#### EXERCISE OBJECTIVE:
Write out the entries once more, exactly as they appear.

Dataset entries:
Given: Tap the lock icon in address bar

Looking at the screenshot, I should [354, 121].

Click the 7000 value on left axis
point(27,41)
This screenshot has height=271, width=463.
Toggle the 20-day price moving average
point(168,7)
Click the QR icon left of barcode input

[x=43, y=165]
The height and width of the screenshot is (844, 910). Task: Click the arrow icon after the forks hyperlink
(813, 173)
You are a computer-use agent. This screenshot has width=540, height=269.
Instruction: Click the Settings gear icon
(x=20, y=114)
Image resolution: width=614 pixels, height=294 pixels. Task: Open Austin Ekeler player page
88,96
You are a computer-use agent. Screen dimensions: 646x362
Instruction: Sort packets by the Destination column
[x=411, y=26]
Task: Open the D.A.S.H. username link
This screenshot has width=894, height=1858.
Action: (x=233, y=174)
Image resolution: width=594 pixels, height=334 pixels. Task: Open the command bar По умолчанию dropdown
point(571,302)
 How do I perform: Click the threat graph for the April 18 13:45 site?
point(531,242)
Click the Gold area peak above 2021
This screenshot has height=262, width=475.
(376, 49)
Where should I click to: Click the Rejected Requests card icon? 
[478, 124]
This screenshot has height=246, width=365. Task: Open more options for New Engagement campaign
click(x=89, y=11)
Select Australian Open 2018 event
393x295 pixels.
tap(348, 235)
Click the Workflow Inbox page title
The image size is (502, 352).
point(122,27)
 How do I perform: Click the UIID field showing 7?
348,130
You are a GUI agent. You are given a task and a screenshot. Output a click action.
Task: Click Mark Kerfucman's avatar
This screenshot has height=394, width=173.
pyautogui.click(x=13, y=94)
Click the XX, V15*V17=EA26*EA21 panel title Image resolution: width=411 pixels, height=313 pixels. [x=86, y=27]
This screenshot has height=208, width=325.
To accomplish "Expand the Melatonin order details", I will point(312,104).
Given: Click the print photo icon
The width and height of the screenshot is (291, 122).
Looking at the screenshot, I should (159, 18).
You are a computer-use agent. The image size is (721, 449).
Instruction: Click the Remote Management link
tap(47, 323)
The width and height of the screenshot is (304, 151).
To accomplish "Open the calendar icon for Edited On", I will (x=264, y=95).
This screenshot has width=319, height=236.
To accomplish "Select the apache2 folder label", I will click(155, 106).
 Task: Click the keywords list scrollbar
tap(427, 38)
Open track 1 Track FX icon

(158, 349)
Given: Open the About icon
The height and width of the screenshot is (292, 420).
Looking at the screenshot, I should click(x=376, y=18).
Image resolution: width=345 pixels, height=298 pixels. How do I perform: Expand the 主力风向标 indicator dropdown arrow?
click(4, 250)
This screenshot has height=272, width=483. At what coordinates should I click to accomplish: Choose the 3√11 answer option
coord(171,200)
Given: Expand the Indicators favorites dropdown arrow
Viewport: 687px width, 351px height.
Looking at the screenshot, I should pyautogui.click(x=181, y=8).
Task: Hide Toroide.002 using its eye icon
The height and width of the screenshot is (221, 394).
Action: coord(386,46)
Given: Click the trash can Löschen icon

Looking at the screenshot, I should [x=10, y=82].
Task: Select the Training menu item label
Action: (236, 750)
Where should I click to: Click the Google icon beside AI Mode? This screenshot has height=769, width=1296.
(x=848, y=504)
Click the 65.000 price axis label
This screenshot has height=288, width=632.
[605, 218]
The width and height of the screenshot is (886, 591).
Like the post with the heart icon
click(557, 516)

#### EXERCISE RESULT:
Given: Tap the lock icon in address bar

Looking at the screenshot, I should [354, 121].

Click the 7000 value on left axis
point(27,41)
This screenshot has height=271, width=463.
Toggle the 20-day price moving average
point(168,7)
Click the QR icon left of barcode input

[x=43, y=165]
The height and width of the screenshot is (844, 910). Task: Click the arrow icon after the forks hyperlink
(813, 173)
You are a computer-use agent. This screenshot has width=540, height=269.
Instruction: Click the Settings gear icon
(x=20, y=114)
Image resolution: width=614 pixels, height=294 pixels. Task: Open Austin Ekeler player page
88,96
You are a computer-use agent. Screen dimensions: 646x362
Instruction: Sort packets by the Destination column
[x=411, y=26]
Task: Open the D.A.S.H. username link
This screenshot has width=894, height=1858.
Action: (x=233, y=174)
Image resolution: width=594 pixels, height=334 pixels. Task: Open the command bar По умолчанию dropdown
point(571,302)
 How do I perform: Click the threat graph for the April 18 13:45 site?
point(531,242)
Click the Gold area peak above 2021
This screenshot has height=262, width=475.
(376, 49)
Where should I click to: Click the Rejected Requests card icon? 
[478, 124]
This screenshot has height=246, width=365. Task: Open more options for New Engagement campaign
click(x=89, y=11)
Select Australian Open 2018 event
393x295 pixels.
tap(348, 235)
Click the Workflow Inbox page title
The image size is (502, 352).
point(122,27)
 How do I perform: Click the UIID field showing 7?
348,130
You are a GUI agent. You are given a task and a screenshot. Output a click action.
Task: Click Mark Kerfucman's avatar
This screenshot has height=394, width=173.
pyautogui.click(x=13, y=94)
Click the XX, V15*V17=EA26*EA21 panel title Image resolution: width=411 pixels, height=313 pixels. [x=86, y=27]
This screenshot has height=208, width=325.
To accomplish "Expand the Melatonin order details", I will point(312,104).
Given: Click the print photo icon
The width and height of the screenshot is (291, 122).
Looking at the screenshot, I should (159, 18).
You are a computer-use agent. The image size is (721, 449).
Instruction: Click the Remote Management link
tap(47, 323)
The width and height of the screenshot is (304, 151).
To accomplish "Open the calendar icon for Edited On", I will (x=264, y=95).
This screenshot has width=319, height=236.
To accomplish "Select the apache2 folder label", I will click(155, 106).
 Task: Click the keywords list scrollbar
tap(427, 38)
Open track 1 Track FX icon

(158, 349)
Given: Open the About icon
The height and width of the screenshot is (292, 420).
Looking at the screenshot, I should click(x=376, y=18).
Image resolution: width=345 pixels, height=298 pixels. How do I perform: Expand the 主力风向标 indicator dropdown arrow?
click(4, 250)
This screenshot has height=272, width=483. At what coordinates should I click to accomplish: Choose the 3√11 answer option
coord(171,200)
Given: Expand the Indicators favorites dropdown arrow
Viewport: 687px width, 351px height.
Looking at the screenshot, I should pyautogui.click(x=181, y=8).
Task: Hide Toroide.002 using its eye icon
The height and width of the screenshot is (221, 394).
Action: coord(386,46)
Given: Click the trash can Löschen icon

Looking at the screenshot, I should [x=10, y=82].
Task: Select the Training menu item label
Action: (236, 750)
Where should I click to: Click the Google icon beside AI Mode? This screenshot has height=769, width=1296.
(x=848, y=504)
Click the 65.000 price axis label
This screenshot has height=288, width=632.
[605, 218]
The width and height of the screenshot is (886, 591).
Like the post with the heart icon
click(557, 516)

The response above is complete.